Four black members of the Metropolitan police force’s
independent advisory group on race relations have resigned over concerns that
their role has become purely cosmetic.
The independent advisory group was set up by the Met as part
of its strategy to tackle its failings on race highlighted by the Macpherson
Report into the Stephen Lawrence murder.
In a resignation letter, the four said the IAG has become
controlled by the police and has lost its independence and credibility.
They were also unhappy over a claim by the Met that group
members have reviewed the case of Ali Dizaei, one of the force’s top ethnic
minority officers, who was suspended last month over allegations of misconduct.

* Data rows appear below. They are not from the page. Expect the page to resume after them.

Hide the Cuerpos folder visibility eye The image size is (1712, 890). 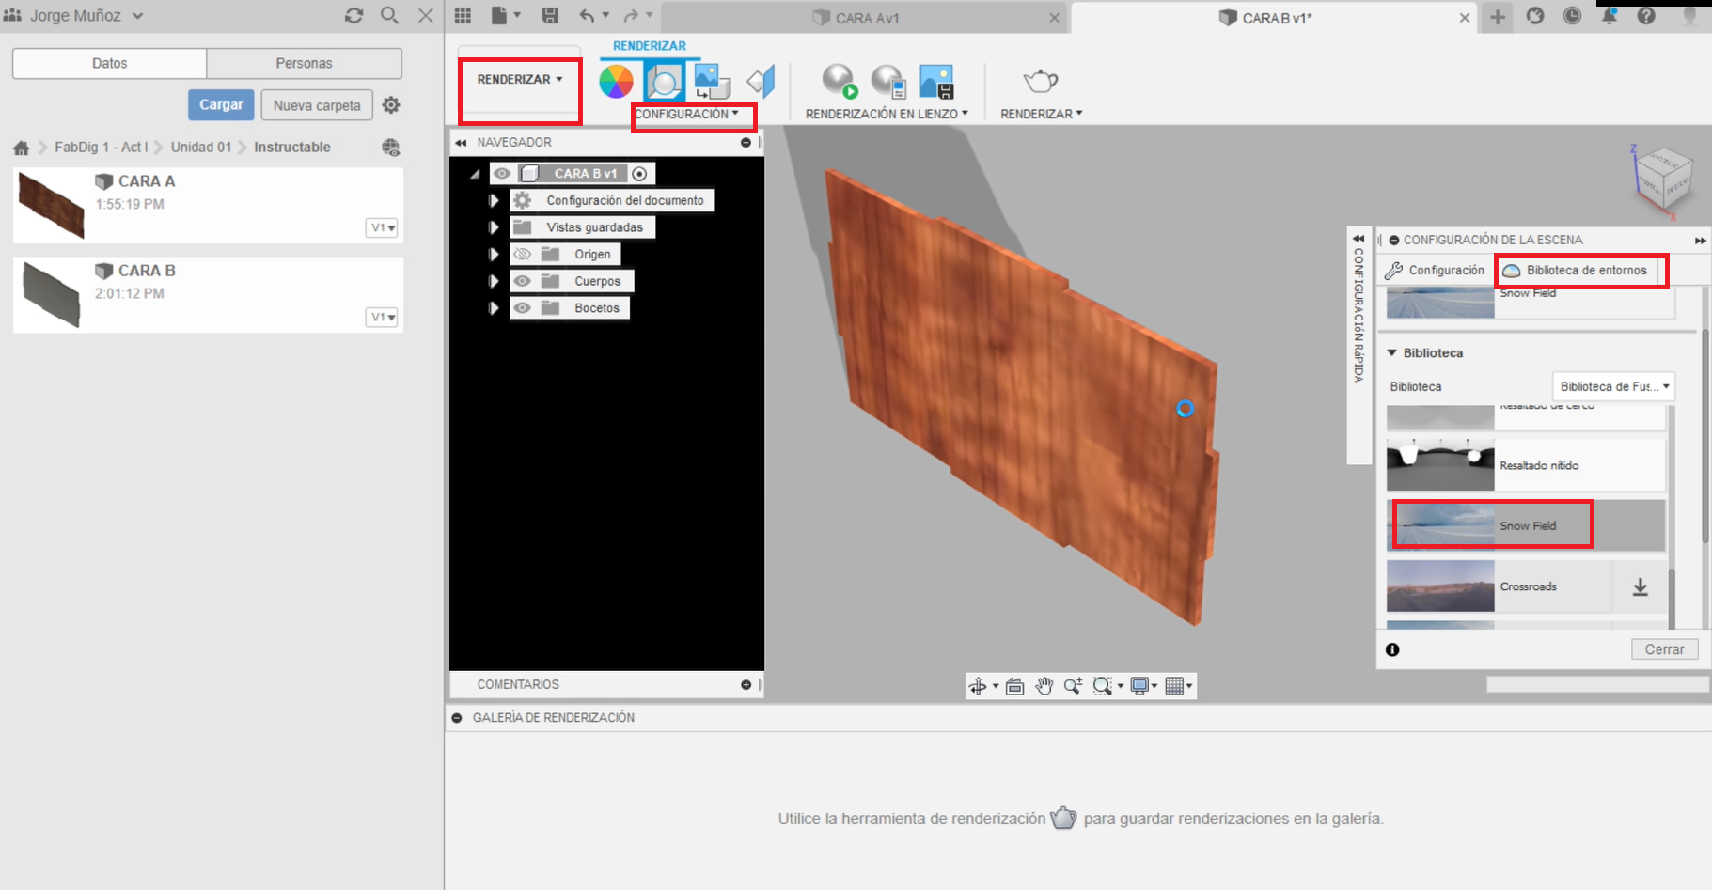[523, 280]
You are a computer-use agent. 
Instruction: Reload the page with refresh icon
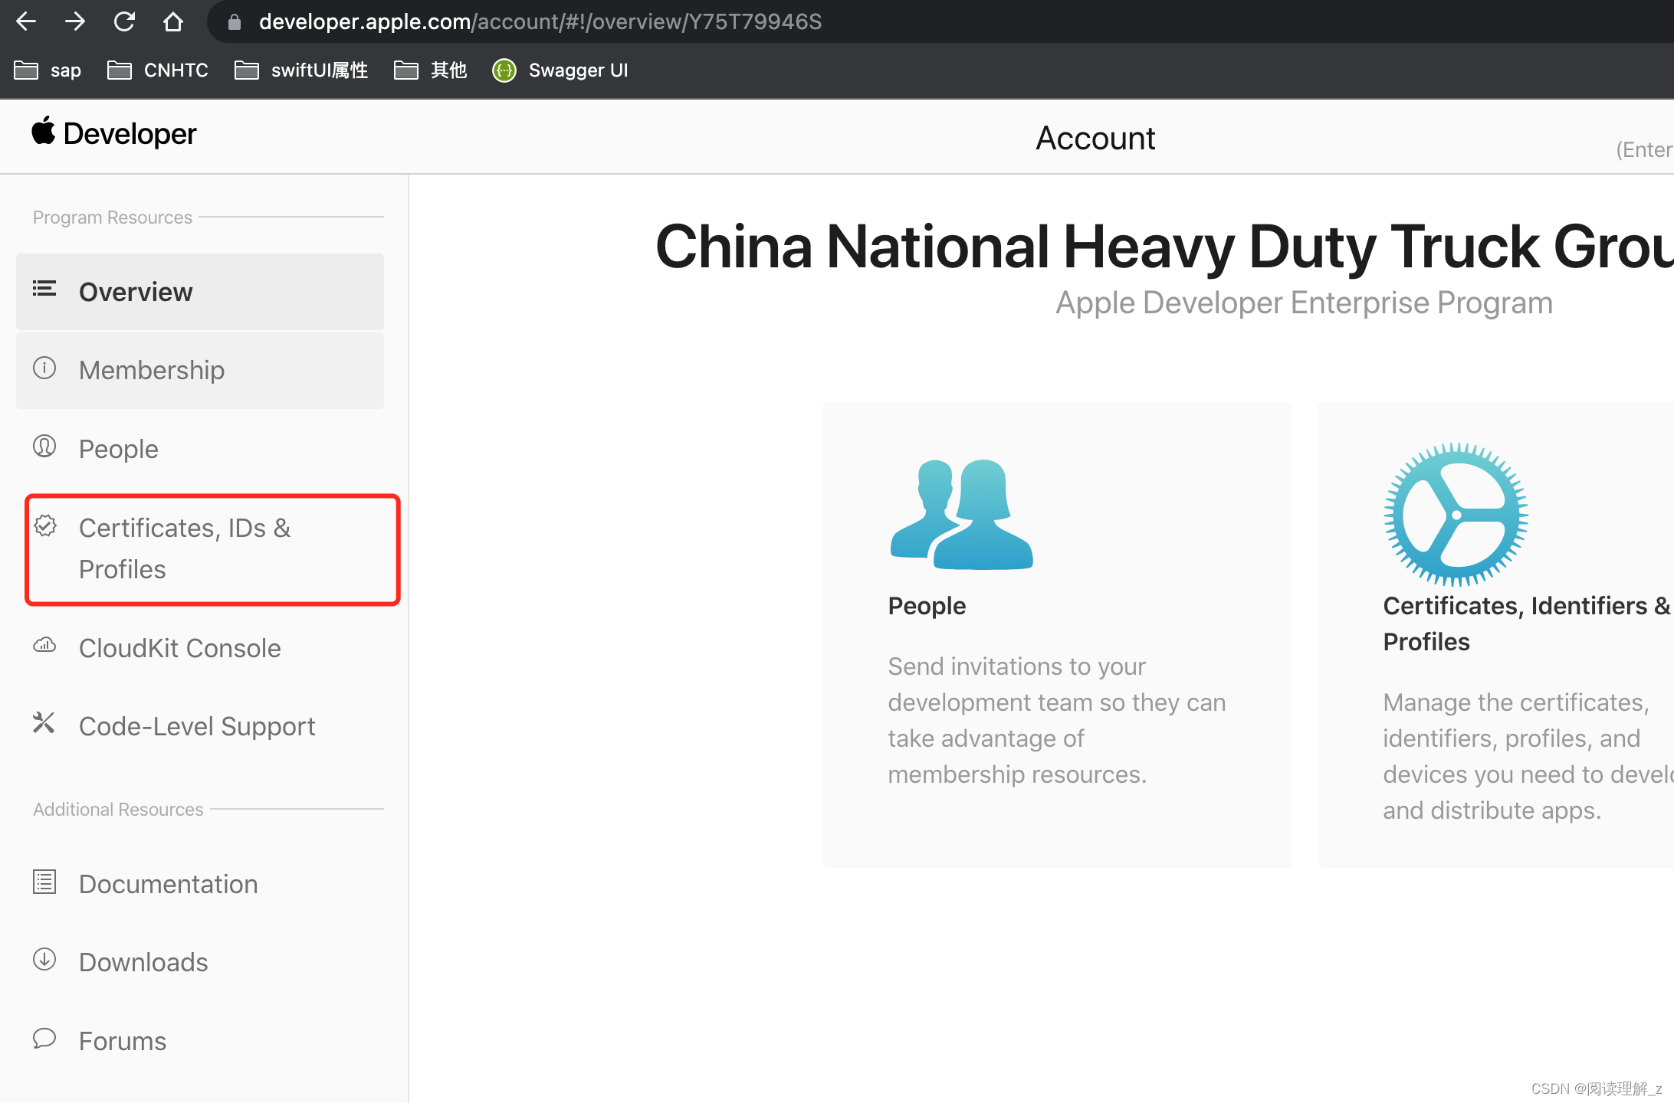pos(124,21)
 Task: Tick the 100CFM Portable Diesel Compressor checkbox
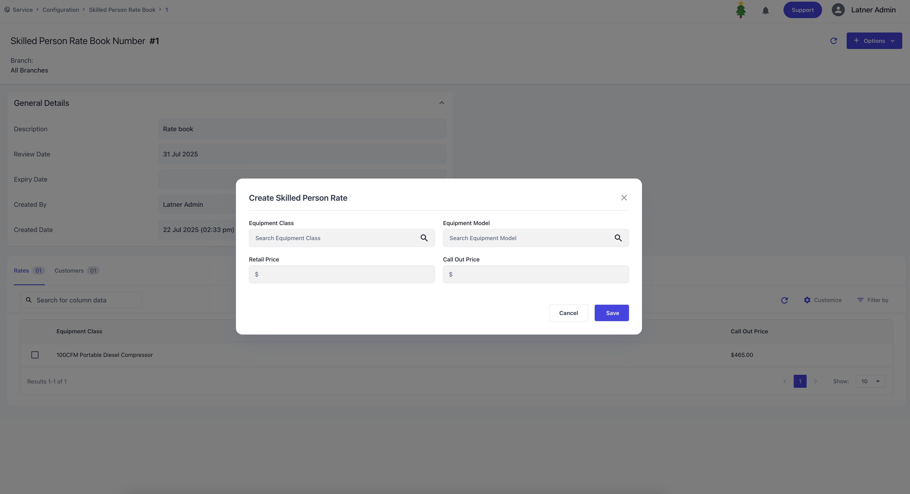pyautogui.click(x=35, y=355)
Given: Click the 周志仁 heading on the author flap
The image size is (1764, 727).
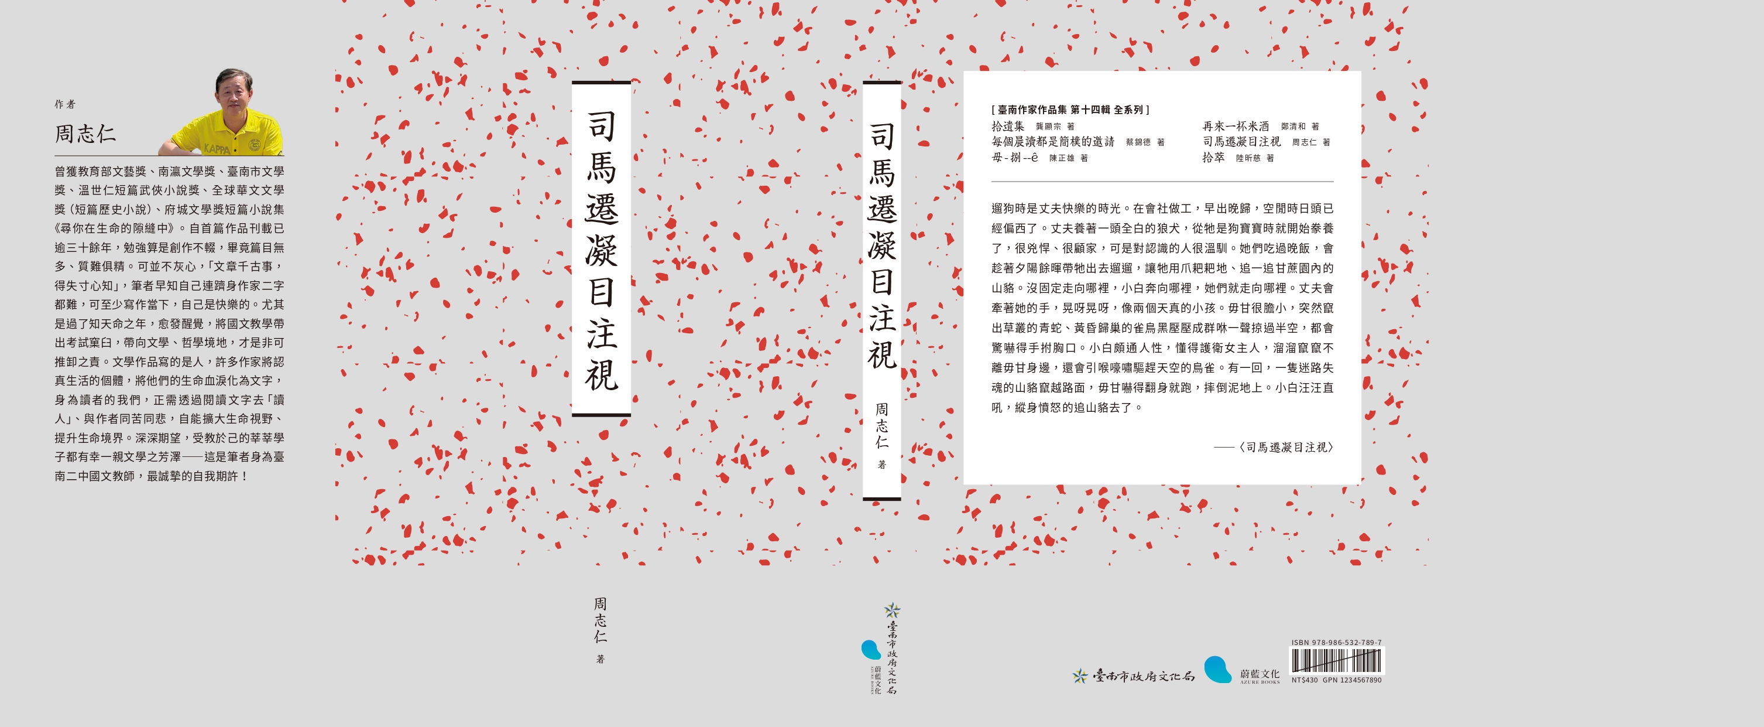Looking at the screenshot, I should 86,134.

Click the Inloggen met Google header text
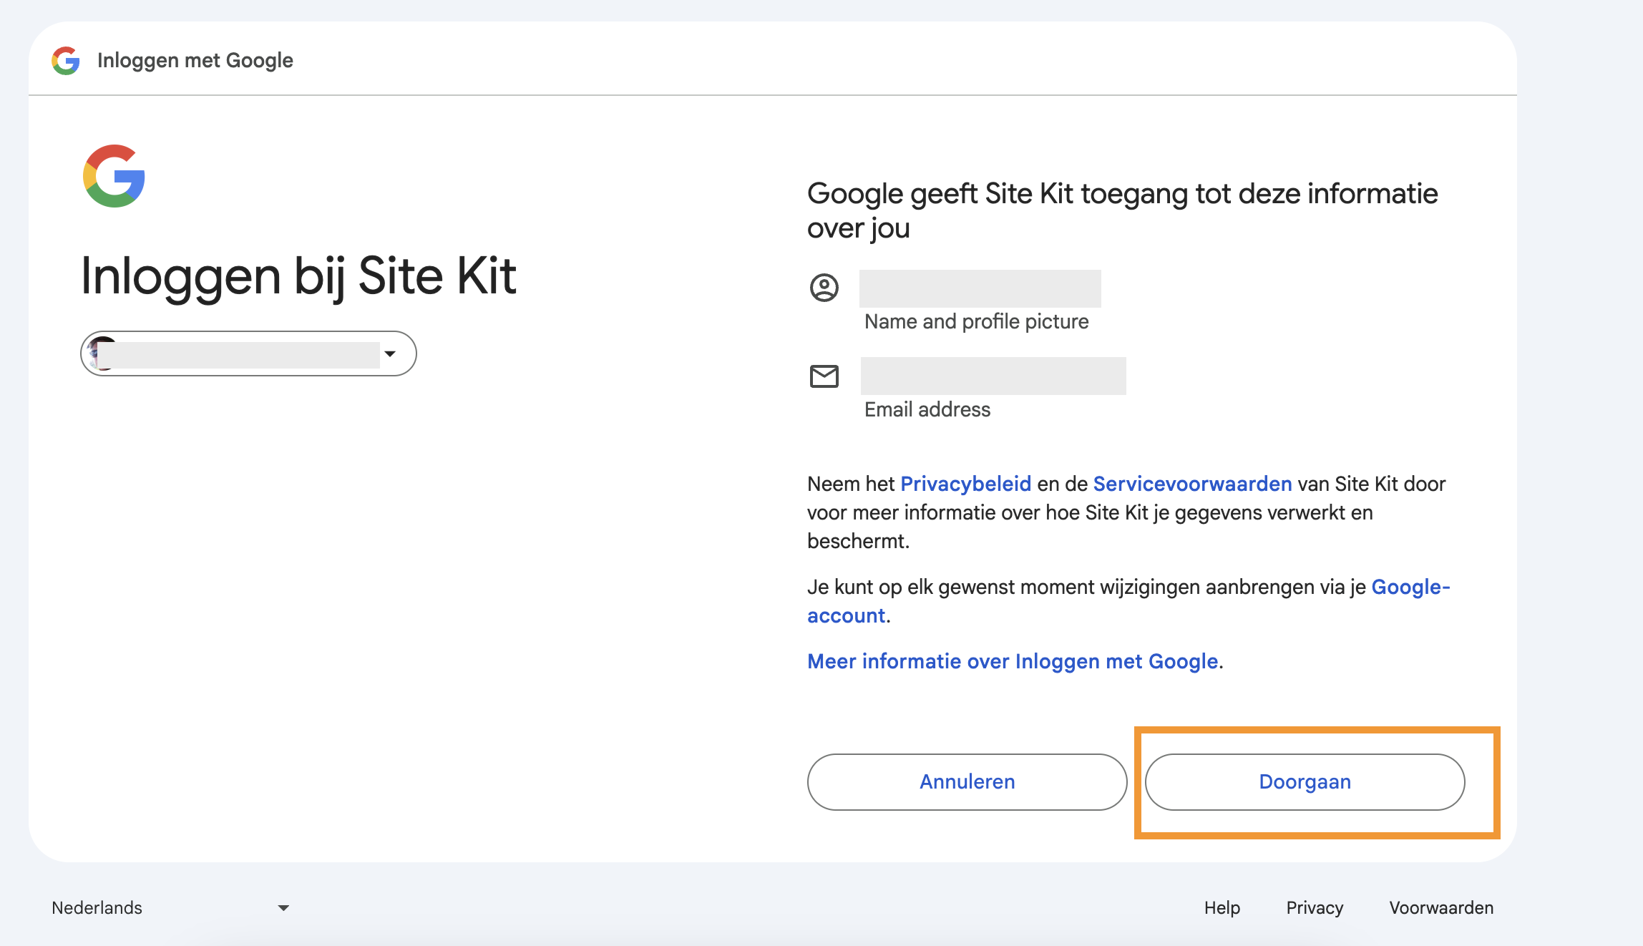(195, 61)
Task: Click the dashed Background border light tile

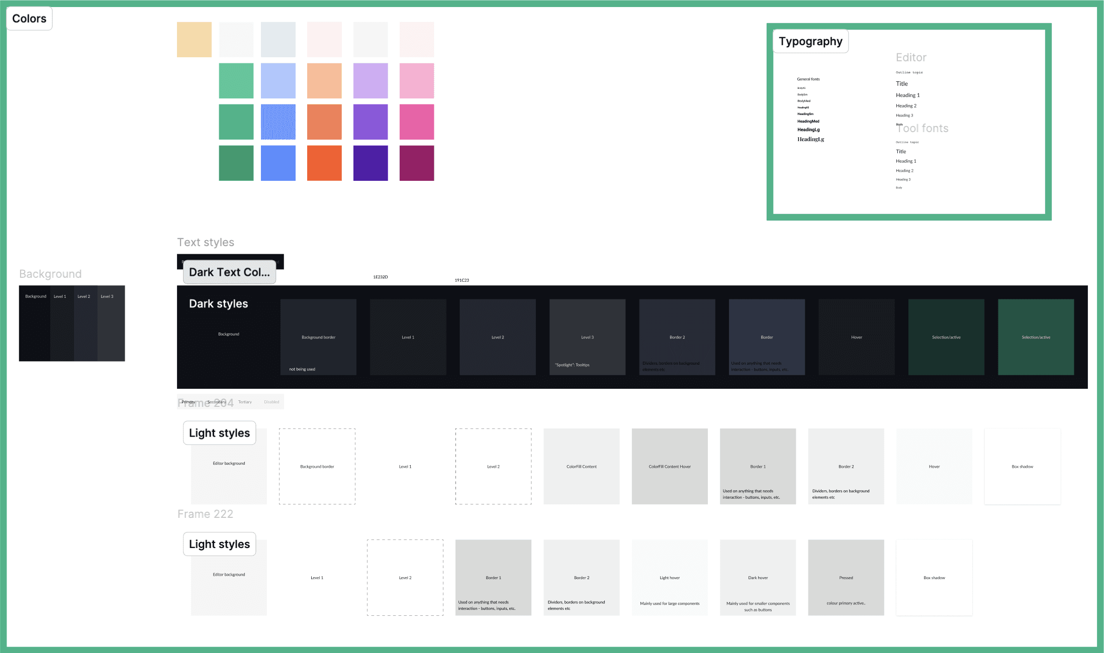Action: (317, 466)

They say they were unaware of the IAG’s involvement until they read about it in
The IAG, which was originally billed as being made up of the
some of the Met’s sternest critics, advises the force on internal as well as
external race relations.
A Met spokesman said the force is sad that four of the IAG’s
original members have thought it necessary to resign.
He said, “They have always been among the greatest advocates
of the IAG’s assertion of the need to initiate, not merely validate, policy,
procedures and working practices.
“We are confident the remaining members of the group and the
eight new members who joined yesterday will continue to challenge and provide
constructive criticism of policing in London.”
“To have a continually smooth relationship with all IAG
members would be impossible if their independence is to be maintained.”